Au total, ce sont près de cinq cents objets qui ont été saisis. Il faudra du temps à la DRAC pour évaluer leur valeur patrimoniale. La valeur marchande, elle, oscille entre 50 et 200 euros pièce. A l’arrivée, l’affaire risque de coûter cher à leur détenteur. Ce dernier a récolté l’essentiel de ses trophées à l’aide d’un détecteur de métaux, le reste lors de brocantes. Le voilà poursuivi pour vol, recel et vente de biens culturels.
La passion du passé s’est-elle conjuguée à l’appât du gain? Plausible. Reste que ce collectionneur bien particulier s’intéressait en outre à des objets plus modernes: les armes. Il détenait pas moins de treize armes de poing et longues: deux revolvers 22 Long Rifle, un pistolet semi-automatique, un pistolet à poudre noire, un revolver à grenailles, deux fusils de chasse, un flash-ball… et cinq pistolets d’alarme détenus librement. Avec près de 1.500 cartouches pour compléter le tableau.
Ce mercredi, le suspect est retourné s’expliquer à ce sujet à la caserne Auvare. Expliquant ne pas avoir trouvé d’acquéreur pour ces armes. Il a été remis en liberté en attendant les suites de l’enquête, et la décision du parquet de Grasse sur son avenir.
Un cadre législatif strict. Si l’Histoire appartient à tous les hommes, on ne peut s’approprier ses vestiges impunément ! C’est ce que rappelle Xavier Delestre à la DRAC PACA. « Ce dossier est en cours d’étude, on y verra plus clair quand la justice aura tranché, rappelle prudemment le conservateur régional de l’archéologie. Une chose est cependant acquise : « Cette personne détenait de manière illégale des biens archéologiques, résultant pour leur quasi-totalité de fouilles non autorisées. Or, depuis la loi de 1941 validée en 1945, la République française est dotée d’un arsenal législatif, complété en 2004 par le Code du patrimoine. Pour réaliser des fouilles, il faut deux autorisations : celle du propriétaire du terrain et celle du ministère de la Culture. Si on ne les a pas, on est hors-la-loi. » En l’espèce, loin de saluer une heureuse découverte, Xavier Delestre déplore « un acte de délinquance et une perte patrimoniale, ces objets ayant été arrachés à leur site. »

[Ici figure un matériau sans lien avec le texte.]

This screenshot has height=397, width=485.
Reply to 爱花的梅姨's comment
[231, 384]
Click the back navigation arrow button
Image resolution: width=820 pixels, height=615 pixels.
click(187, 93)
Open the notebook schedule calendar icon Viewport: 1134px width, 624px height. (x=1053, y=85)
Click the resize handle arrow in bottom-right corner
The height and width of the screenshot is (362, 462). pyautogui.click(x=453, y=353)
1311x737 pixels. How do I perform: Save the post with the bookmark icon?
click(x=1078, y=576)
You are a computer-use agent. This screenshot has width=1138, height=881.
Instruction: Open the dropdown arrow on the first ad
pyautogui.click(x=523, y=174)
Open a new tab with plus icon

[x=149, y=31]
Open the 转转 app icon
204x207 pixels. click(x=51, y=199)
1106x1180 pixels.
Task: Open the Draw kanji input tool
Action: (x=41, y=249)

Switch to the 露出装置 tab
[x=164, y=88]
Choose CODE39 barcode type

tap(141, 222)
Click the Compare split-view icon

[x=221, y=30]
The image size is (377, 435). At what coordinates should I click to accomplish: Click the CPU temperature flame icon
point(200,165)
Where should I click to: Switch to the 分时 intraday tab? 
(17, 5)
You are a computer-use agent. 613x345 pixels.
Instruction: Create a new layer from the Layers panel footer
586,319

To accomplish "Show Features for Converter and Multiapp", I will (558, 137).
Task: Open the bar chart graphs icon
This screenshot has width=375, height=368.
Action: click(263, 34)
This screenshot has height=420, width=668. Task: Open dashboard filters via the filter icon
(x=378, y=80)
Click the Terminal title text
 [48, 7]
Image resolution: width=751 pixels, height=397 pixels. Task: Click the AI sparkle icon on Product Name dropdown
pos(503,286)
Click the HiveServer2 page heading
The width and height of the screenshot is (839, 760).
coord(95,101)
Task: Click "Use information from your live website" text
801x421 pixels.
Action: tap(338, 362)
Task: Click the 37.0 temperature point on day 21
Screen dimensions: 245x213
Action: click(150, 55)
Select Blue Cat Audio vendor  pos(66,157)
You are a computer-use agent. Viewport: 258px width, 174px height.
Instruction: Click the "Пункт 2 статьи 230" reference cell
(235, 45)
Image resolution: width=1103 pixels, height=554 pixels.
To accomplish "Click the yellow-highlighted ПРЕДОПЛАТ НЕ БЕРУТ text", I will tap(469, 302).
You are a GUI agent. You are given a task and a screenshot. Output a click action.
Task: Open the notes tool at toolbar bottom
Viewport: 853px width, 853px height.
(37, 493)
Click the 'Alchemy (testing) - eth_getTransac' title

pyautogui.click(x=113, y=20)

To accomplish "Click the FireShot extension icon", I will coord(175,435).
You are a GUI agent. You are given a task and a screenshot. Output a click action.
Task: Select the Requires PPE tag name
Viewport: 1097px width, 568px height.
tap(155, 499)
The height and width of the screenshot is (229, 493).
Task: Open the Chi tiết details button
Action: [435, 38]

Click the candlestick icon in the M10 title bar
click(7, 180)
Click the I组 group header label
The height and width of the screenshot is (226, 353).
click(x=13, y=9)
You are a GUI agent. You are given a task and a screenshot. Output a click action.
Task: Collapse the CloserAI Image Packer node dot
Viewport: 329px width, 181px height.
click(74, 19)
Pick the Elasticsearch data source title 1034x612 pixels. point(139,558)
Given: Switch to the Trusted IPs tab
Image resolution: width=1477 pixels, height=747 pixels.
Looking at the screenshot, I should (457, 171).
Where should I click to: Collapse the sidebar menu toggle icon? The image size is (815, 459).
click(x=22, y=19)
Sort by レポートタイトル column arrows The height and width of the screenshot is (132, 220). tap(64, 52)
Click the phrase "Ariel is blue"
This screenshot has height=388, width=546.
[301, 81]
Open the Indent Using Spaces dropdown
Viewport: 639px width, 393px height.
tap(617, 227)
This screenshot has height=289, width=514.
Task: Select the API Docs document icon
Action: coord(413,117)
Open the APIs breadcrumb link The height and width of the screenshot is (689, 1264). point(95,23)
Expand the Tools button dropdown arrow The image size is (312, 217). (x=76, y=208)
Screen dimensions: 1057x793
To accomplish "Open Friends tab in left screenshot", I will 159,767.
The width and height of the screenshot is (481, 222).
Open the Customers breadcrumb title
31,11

Un vaste éventail de sanctions. Le code du patrimoine sanctionne l’utilisation d’un détecteur de métaux d’une amende de 1 500 e, et des fouilles sans autorisation, de 75 000 e. La destruction, dégradation ou déterioration d’un bien archéologique relève du code pénal. Et là, l’addition peut grimper à sept ans de prison et 100 000 e d’amende. Même tarif pour un vol de bien archéologique. Le recel, lui, est passible de cinq ans de prison et… 350 000 e d’amende. Enfin, le code des douanes réprime l’importation ou exportation par trois ans de prison et une amende équivalant à une à deux fois sa valeur. Avis aux amateurs…
Un trafic très prisé. Derrière les armes et de stups, le trafic de biens culturels est le troisième au monde, rappelle Xavier Delestre. « On y est d’autant plus sensibles dans notre région frontalière avec une façade maritime, et dans le contexte international actuel… » Une référence aux filières terroristes qui, à l’instar de Daesh, se nourrissent allègrement du trafic de vestiges culturels.